キディル(KIDILL)の2026年秋冬コレクションが、2026年1月20日(火)、フランスのパリにて発表された。テーマは“HEAVEN”。
“矛盾”を秘めた静寂なパンク
パンクを中核とするキディルであるが、より重く過剰になっていくパンク・ファッションというものに改めて目を向けた時、デザイナー・末安弘明は自身の中のベーシックなパンクは残しつつ、穏やかで落ち着いた新たなパンクを生み出したいと考えた。それはある意味“精神の解放”であり、テーマに据えた“HEAVEN”へと穏やかに向かっていくような、静寂なコレクションを手掛けた。
対極にある要素を掛け合わせて
今季、キーワードとなってくるのは“矛盾”だ。コレクションリリースには偶然と必然、混沌と静寂、大胆と繊細、カワイイとハードコアといった言葉が並んでおり、各ルックには対極にある要素が交じり合っている。
たとえば、アルファ インダストリーズ(ALPHA INDUSTRIES)とコラボレートしたMA-1。無骨で“男性らしい”黒一色のMA-1を、肩から袖まで柔らかなチュールで包み込んだ。ハードとソフト、男性性と女性性を共存させた象徴的なピースとなっている。
2025年春夏に続き、アンブロ(umbro)ともコラボレーション。スポーツウェアならではの動きやすく軽快なファブリックを用いたジャケットやパンツには、無数のアジャスターを組み込んだ。ラインは縦横無尽に服の上を走り、アジャスターが点在。着る人が自由にシルエットを変えることができる。
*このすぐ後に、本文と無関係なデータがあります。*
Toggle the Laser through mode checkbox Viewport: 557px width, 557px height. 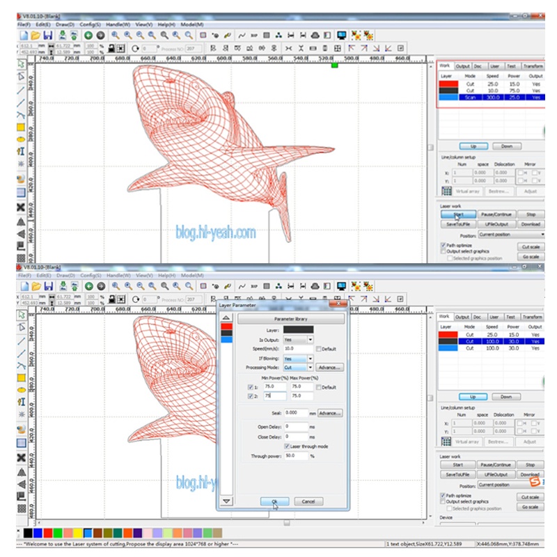(286, 446)
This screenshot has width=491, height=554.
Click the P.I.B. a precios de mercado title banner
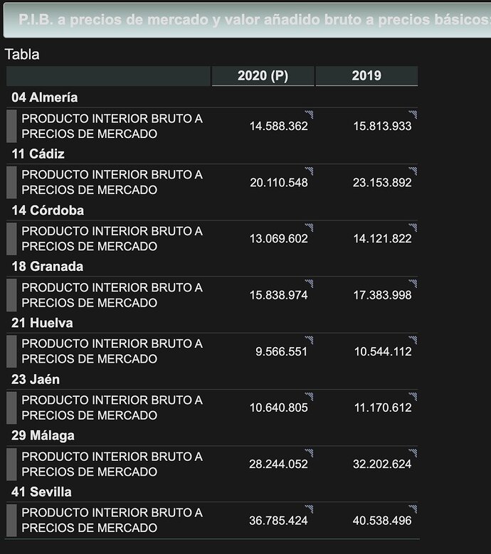[247, 20]
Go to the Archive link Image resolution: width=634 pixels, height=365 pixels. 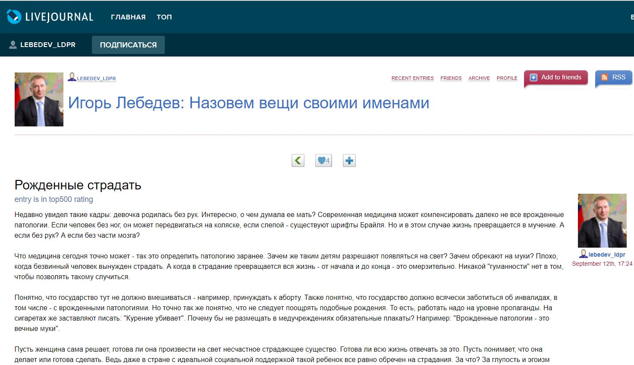(479, 79)
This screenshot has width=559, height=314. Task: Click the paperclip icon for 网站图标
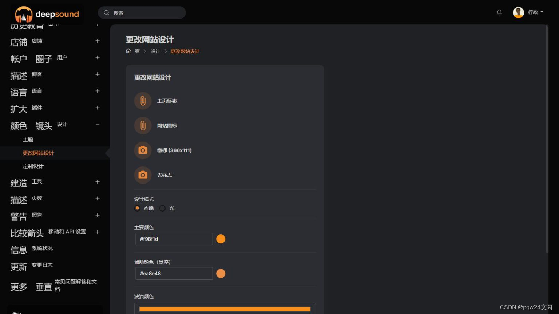click(x=143, y=125)
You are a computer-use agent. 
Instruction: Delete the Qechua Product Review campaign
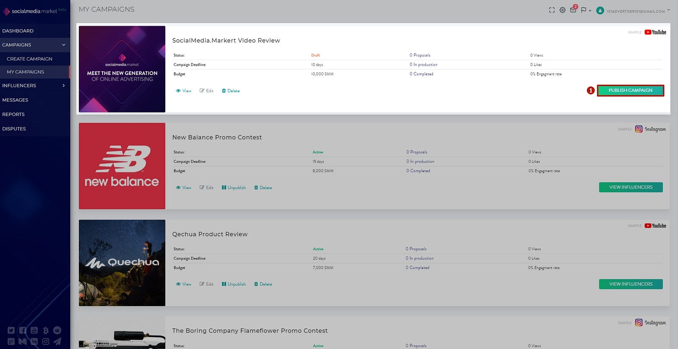[x=263, y=284]
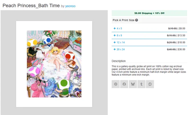Click the $13.50 price for 8 x 9

(x=181, y=36)
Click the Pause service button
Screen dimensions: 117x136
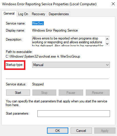[x=71, y=93]
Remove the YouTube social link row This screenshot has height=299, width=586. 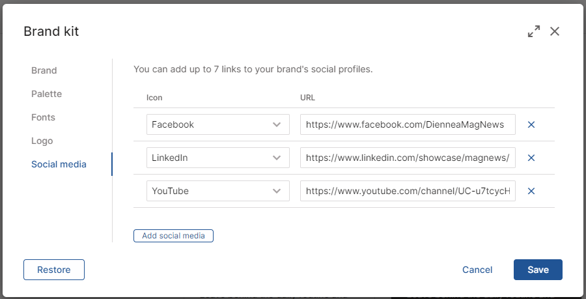pyautogui.click(x=531, y=191)
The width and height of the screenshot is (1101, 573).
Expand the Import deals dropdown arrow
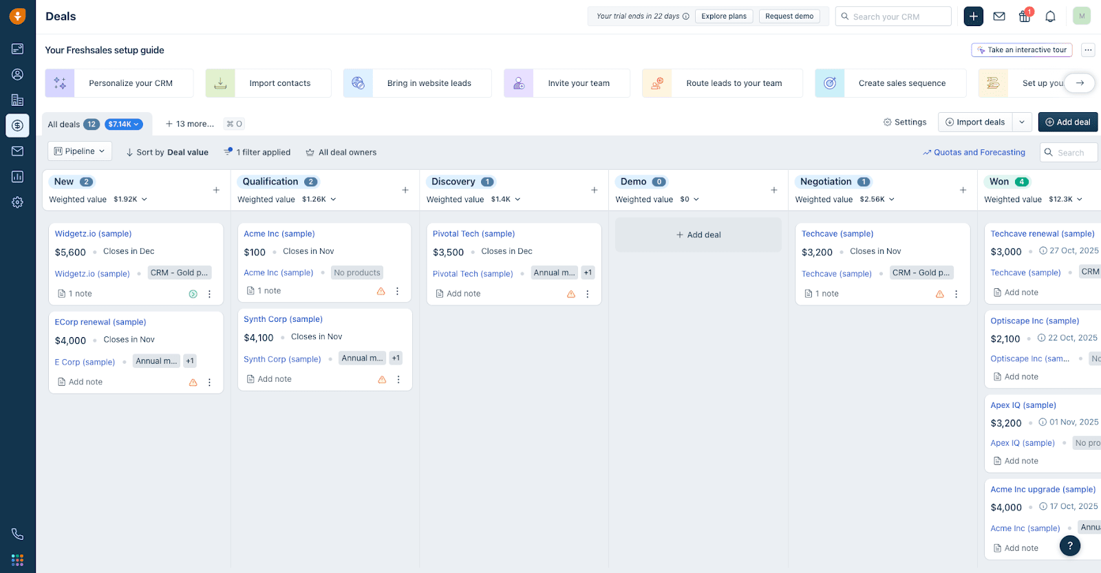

MA-1をはじめ、シャツやモッズコート、ブルゾンといったミリタリーテイストのアイテムには、30年以上東京のアンダーグラウンドを拠点に活動するイギリス人アーティスト、トレヴァー・ブラウンのアートワークをオン。存在感抜群のワッペン刺繍が、より混沌とした空気感を添える。
天使と悪魔、目玉が咲く薔薇など幻想的なディテール
末安自身の居心地のいい方向へと舵を切った今季のキディルは、“HEAVEN”へ導く夢見心地なディテールも随所に差し込まれている。アンブロのウィンドジャケットのフードは腰まで長く伸び、魔導師を思わせる。そして身体を隠すほど大きな天使と悪魔の羽、目玉が咲く薔薇、黒猫の耳や尻尾など、数々のファンタジー性がキディルらしいパンク要素と共鳴している。